### Page text ###
If one thinks that a revelation of this magnitude would be cause for other major Western news media to reassess their reportage of the Syrian situation they would be greatly mistaken. Amy Goodman’s Democracy Now is a case in point. Since the beginning of the “Arab Spring” color revolutions the foremost broadcast venue of “independent” progressive-Left journalism in the United States has used its reportage to obfuscate and thereby advance the campaign for regime change in Egypt, Libya, and now Syria. The tactics of disinformation and death squads employed in Libya and Syria should be easily recognizable since they were refined against popular Central American moves toward popular enfranchisement by the Reagan administration during the 1980s.

As Finian Cunningham recently observed [2] Democracy Now’s adherents look to Goodman on a regular basis because of her perceived credibility; she is the self-avowed “ exception to the rulers”—a tireless crusader against the restrictive corporate media where there remains a “deafening silence … around the issues—and people—that matter most.”[3] Today Goodman’s vaunted program is contributing to the very violence being committed by Western-backed mercenaries against the Syrian people.

Goodman and similar Left media are engaging and convincing precisely because of their posturing against corporate media control, economic exploitation and war mongering. Occupying the outer contours of National Public Radio’s milquetoast programming, Democracy Now’s self-described “independent” reportage takes on a certain aura of authenticity among its supporters—mainly progressives with concerns for social justice and human rights.

Such characteristics make Goodman and Democracy Now among the most effective sowers of disinformation. Further, their role in assuaging an educated and otherwise outspoken audience serves only to aid and abet the wanton military aggression Goodman and her cohorts claim to decry. In light of the program’s broader coverage of the “Arab Spring,” such reporting must be recognized and condemned as sheer public relations for NATO and the Obama administration’s campaign of perpetual terrorism and war on humanitarian grounds.[4]

On July 19, shortly after interviewing a mysterious “Syrian activist” who allegedly participated only with the assurance of anonymity, Democracy Now brought on McClatchy’s Beirut correspondent David Enders, who presented the US-NATO-backed mercenary army’s actions that resulted in the deaths of high-level Syrian government officials as part of a spontaneous popular revolution that was gaining momentum.
### Records shown ###
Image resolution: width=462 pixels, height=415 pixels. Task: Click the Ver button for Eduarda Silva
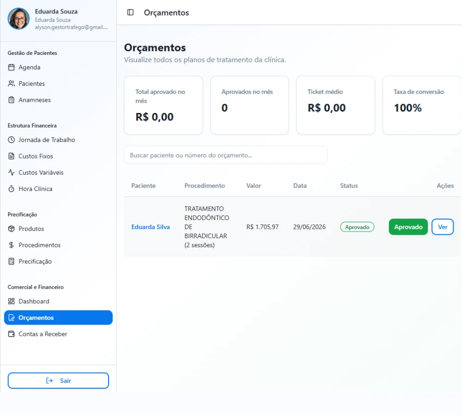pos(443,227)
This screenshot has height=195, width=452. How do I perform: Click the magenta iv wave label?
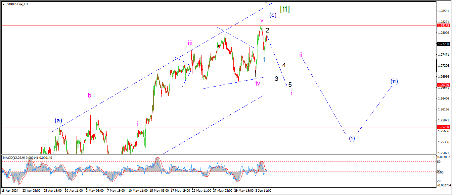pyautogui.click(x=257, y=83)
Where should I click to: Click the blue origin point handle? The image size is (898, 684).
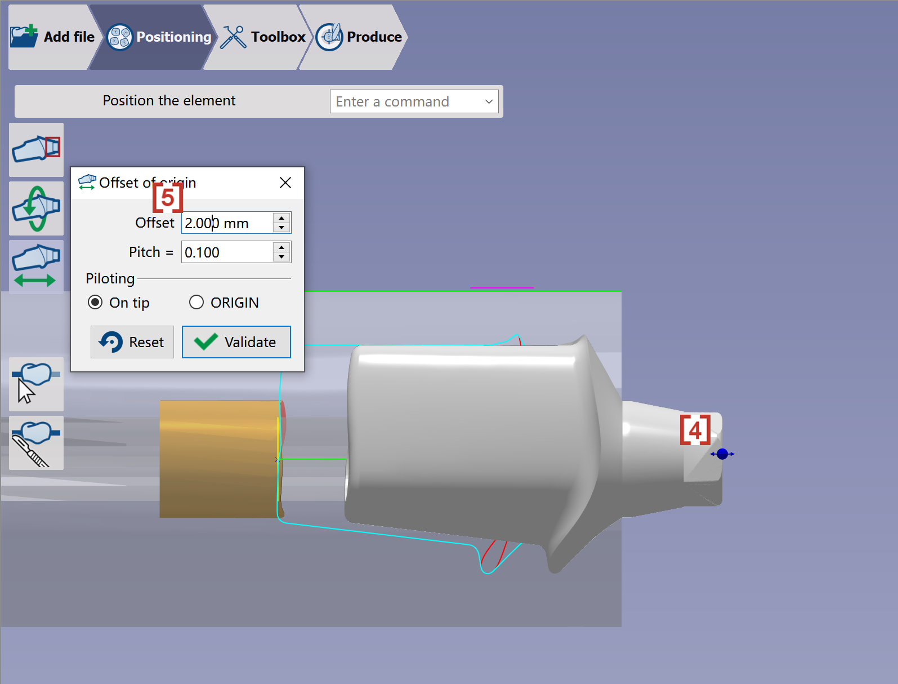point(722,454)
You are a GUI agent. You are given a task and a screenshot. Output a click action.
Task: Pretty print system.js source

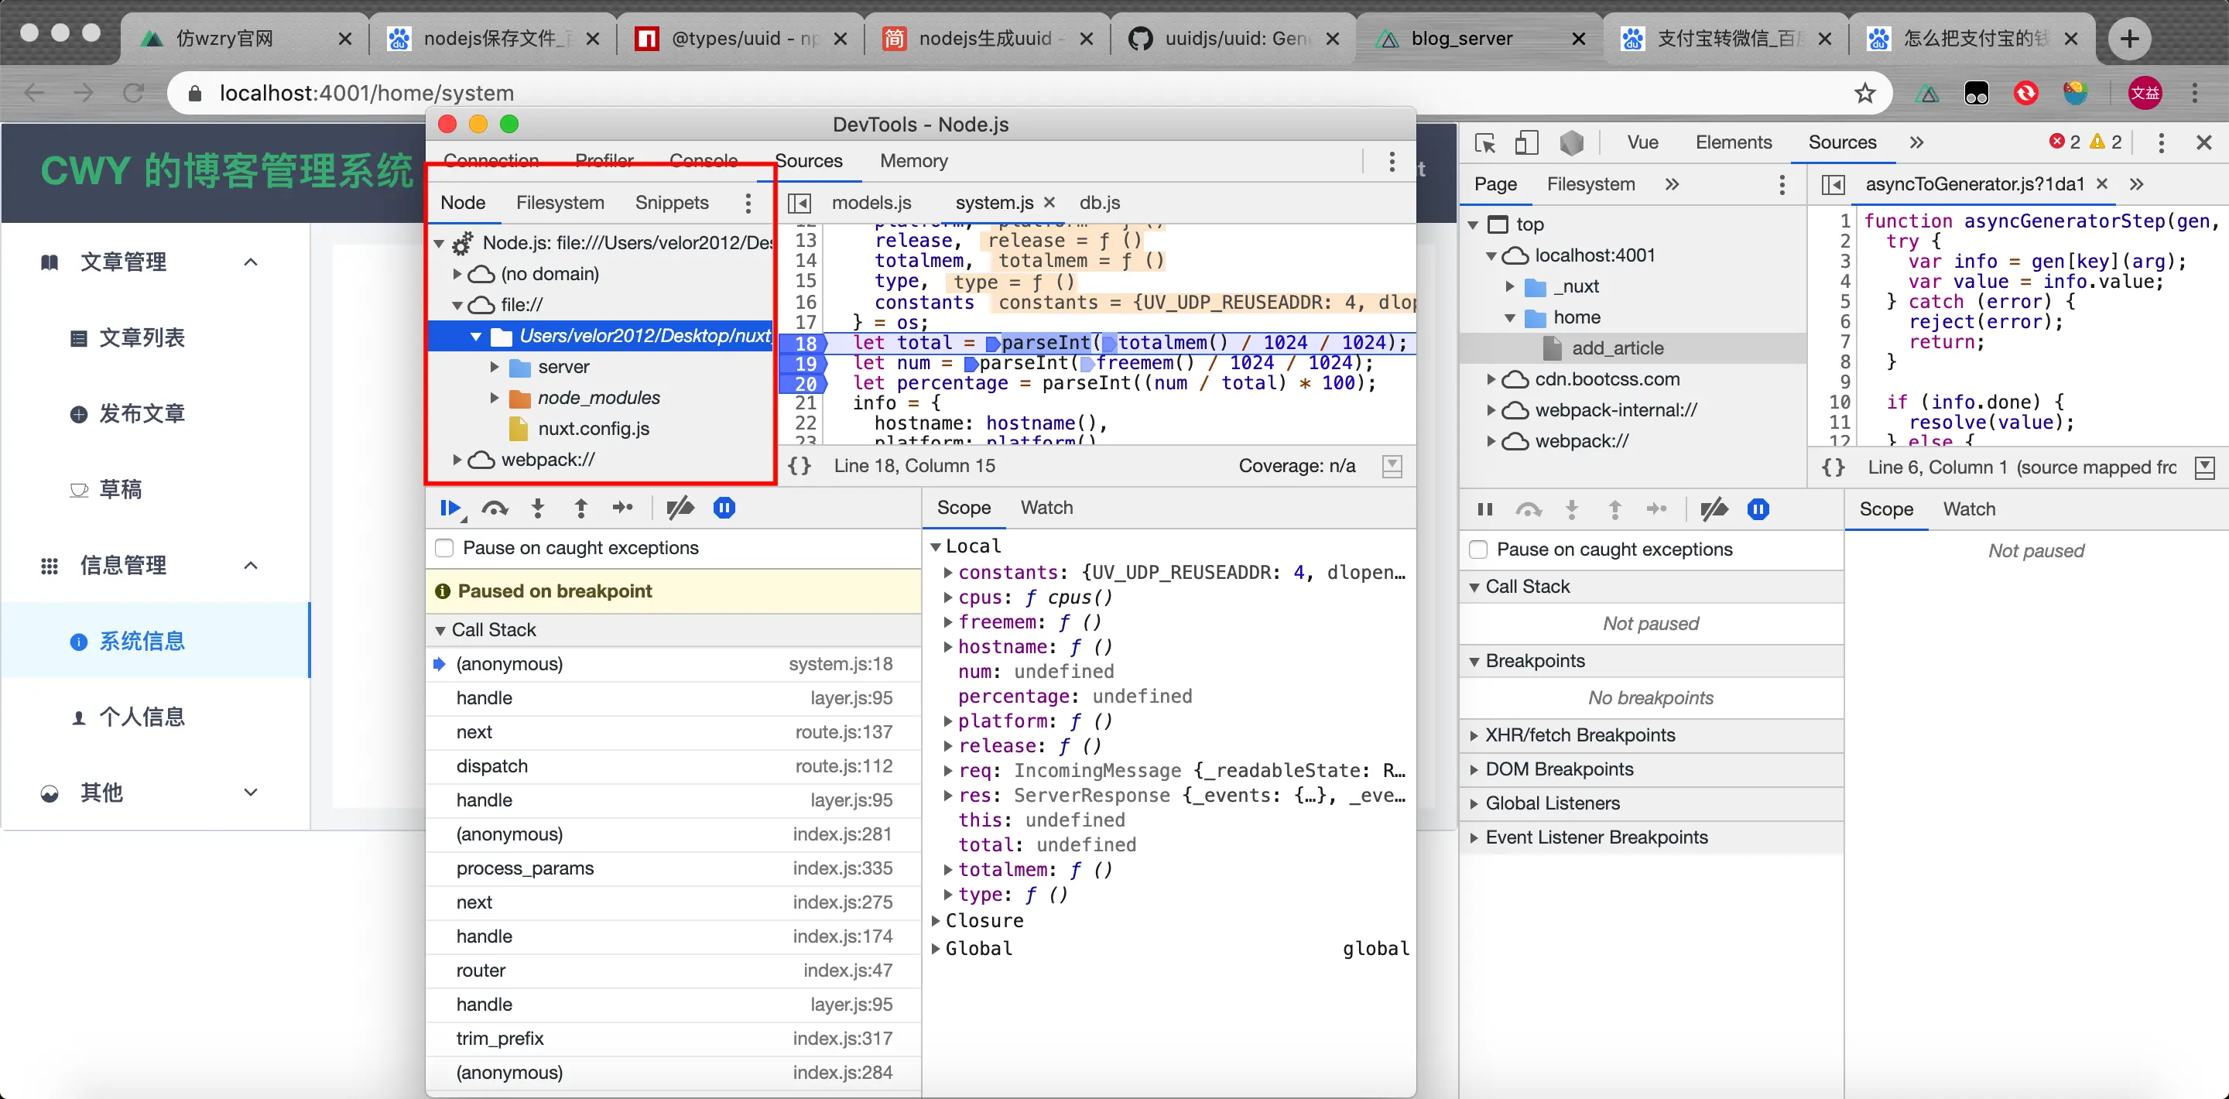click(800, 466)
###
Problems and tasks:
**1.** Swap "milquetoast" for "timid" in the passage of the Democracy Now critique starting at "Goodman and similar" and ending at "and human rights.".
**2.** For each statement, say whether it agrees with the Democracy Now critique, and quote the words that decide it: (a) David Enders is described as McClatchy's Beirut correspondent. (b) The tactics used in Libya and Syria are said to have been refined by the Reagan administration during the 1990s. (c) Democracy Now's supporters are described as mainly conservatives.
**3.** Write what comes next in the Democracy Now critique, picking up after its last sentence.

Answer set:
**1.**
Goodman and similar Left media are engaging and convincing precisely because of their posturing against corporate media control, economic exploitation and war mongering. Occupying the outer contours of National Public Radio’s timid programming, Democracy Now’s self-described “independent” reportage takes on a certain aura of authenticity among its supporters—mainly progressives with concerns for social justice and human rights.

**2.**
(a) Yes: "McClatchy’s Beirut correspondent David Enders"
(b) No: "by the Reagan administration during the 1980s"
(c) No: "mainly progressives with concerns for social justice and human rights"

**3.**
“We’ve seen the rebellion grow in numbers and as far as its organizational capability. And they’ve attempted to strike at Assad and his inner circle multiple times … I think what we’re seeing is just the government crumbling under the weight of a massive rebellion. It simply can’t put it down.”[5]

Goodman and Democracy Now are in fact upholding progressive journalism’s greatest perversion: consciously using the public’s faith in its performance and moral rectitude to promote the latest war—a tradition that dates back almost one hundred years. At that time journalists with public personae remarkably similar to Goodman’s were employed to persuade the American public on US entry into World War One. This was done with the government’s careful consideration of how ostensibly liberal crusaders were held in high regard by the broader public.

In April 1917, when Democratic President Woodrow Wilson led America into the war that he promised would “make the world safe for democracy,” he called on some of America’s foremost progressive journalists to “sell” the war to a reluctant American population through the greatest propaganda campaign ever put together. Wilson’s anxiety over securing liberal support for the war effort brought him to recognize how well known “Progressive publicists” exercised credibility in the public mind through their previous work in exposing government and corporate corruption. One such journalist was George Creel, who Wilson tapped to lead the newly formed Committee on Public Information (CPI). New Republic editor Walter Lippmann and “father of public relations” Edward Bernays were also brought on board the elaborate domestic and international campaign to “advertise America.”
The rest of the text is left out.